This award aims to replace mice in some studies of genetic mutations that contribute to major depressive disorder (MDD) using larval zebrafish.
Treatments for MDD are effective in only around 30% of patients. Analysing patient genomes has identified a number of candidate genes that are associated with MDD and may provide new targets for treatment. Breeding transgenic mice to understand the impact of genetic mutations typically requires stable lines of animals to be bred and maintained. However, genetic mutations can be induced in zebrafish embryos without needing to for breed a stable line. Zebrafish share many genes with humans and based on current scientific thinking, their larvae are not considered capable of suffering before they independently feed at five days post-fertilisation. The student, with Professor Robert Hindges, will develop a larval zebrafish model to assess the impact of candidate genes on behaviours linked with MDD, including sleep and reduced appetite and locomotion.
Major Depressive Disorder (MDD) is a debilitating psychiatric disorder affecting millions of people world-wide. It is characterised by a persistent low mood and/or a loss of pleasure or interest in activities which were once enjoyed (anhedonia) together with other symptoms, including loss of appetite or disruption of sleep. The causes are poorly understood and drug treatments are only effective in about 30% of the patients. Genome Wide Association Studies using genomic data from thousands of patients and controls, have identified candidate loci associated with MDD. Animal models have been widely used to study the genetic basis for MDD. However, to date those models are almost exclusively based on the use of mice. This is problematic in terms of 3Rs, due to the severity levels of procedures, the high number of adult mice that need to be produced and assessed and the low throughput for drug screens for validity. Thus, there is a significant need for better, more 3Rs-relevant alternatives.
This project aims to establish and disseminate the zebrafish model as such an alternative.

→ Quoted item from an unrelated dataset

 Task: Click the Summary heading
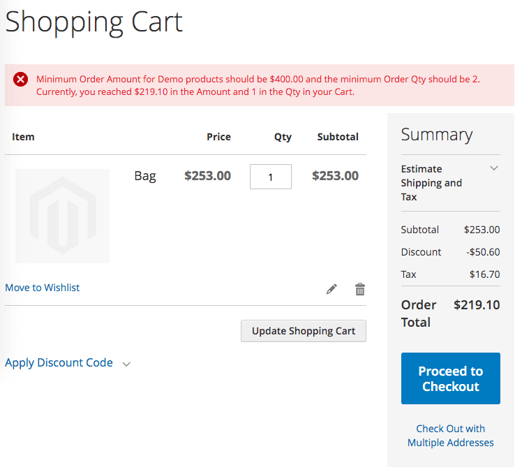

Zebrafish have a highly similar genome to humans, conserver neurotransmitter pathways and brain areas and show relevant behavioural responses. Importantly, they can be used at unprotected larval stages (at or before 5 days of age), even in behavioural assays or functional brain imaging. Furthermore, using novel genome editing techniques, it is possible to create gene deletions in an embryo and then study the developing larva directly. This eliminates the need for making stable mutant lines as usually done in mice. Finally, zebrafish larvae can be used for high-throughput drug screen, increasing the chance to making a significant advance in the search for novel therapeutic strategies.

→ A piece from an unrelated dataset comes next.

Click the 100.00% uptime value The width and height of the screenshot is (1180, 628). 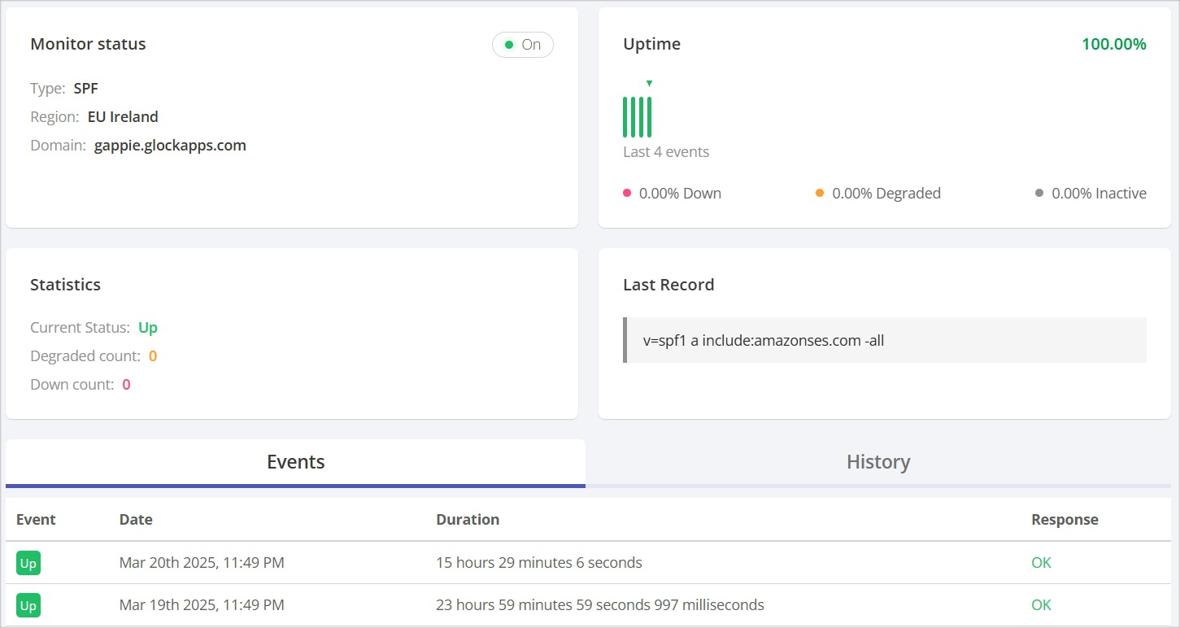point(1113,44)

Our project will have a significant 3Rs impact. To generate a novel mouse model and assess it subsequently in different behavioural, cellular and functional assays, about 500 mice are used per gene mutation. With our new zebrafish model, we plan to assess 10 candidate genes. This means we are replacing the use of about 5000 mice locally. Furthermore, through our high-throughput screening ability in zebrafish larvae, we provide a pre-screening method, should there be the necessity to test compounds also in a mammalian system, leading to a significant reduction of used rodents for screens. World-wide, MDD is intensely studied and in the last five years >6500 publications have described the use of mice for this purpose. With our clear dissemination and open promotion plan, we estimate a measurable change away from rodent models towards the use of zebrafish alternatives to create a clear legacy of our work.

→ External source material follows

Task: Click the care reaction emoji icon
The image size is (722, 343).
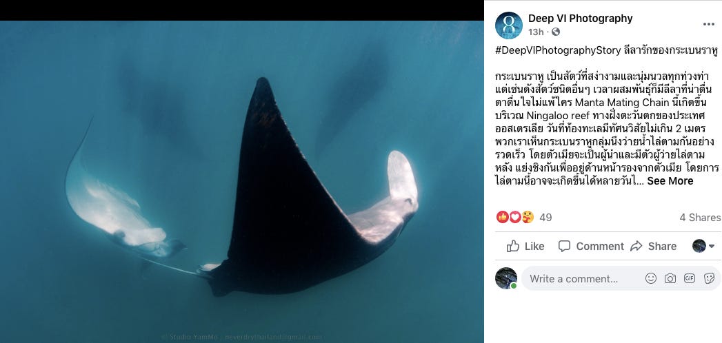Action: [528, 217]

In addition to the high significance for 3Rs impact, the project will result in novel high-quality data to advance our general knowledge on the genetic basis for MDD. We will use strict selection criteria to identify appropriate candidate genes, based on the latest available GWAS data from our collaborator. We then will create transient mutants for at least ten candidate genes using our novel genome editing approach and validate them in an established assessment pipeline we used previously in a pilot experiment. The behavioural assessment will focus on locomotion/anxiety, stress, sleep, appetite, and social interactions (as a measure for anhedonia). Furthermore, we will determine some of the biochemical markers relevant in depression. Finally, we will use an automated high throughput screening platform, already existing in our lab, to identify potential new compounds relevant for the therapeutic treatment of MDD.
The PhD student will be integrated in a high quality and interactive environment to provide excellent scientific and 3Rs relevant support throughout the project.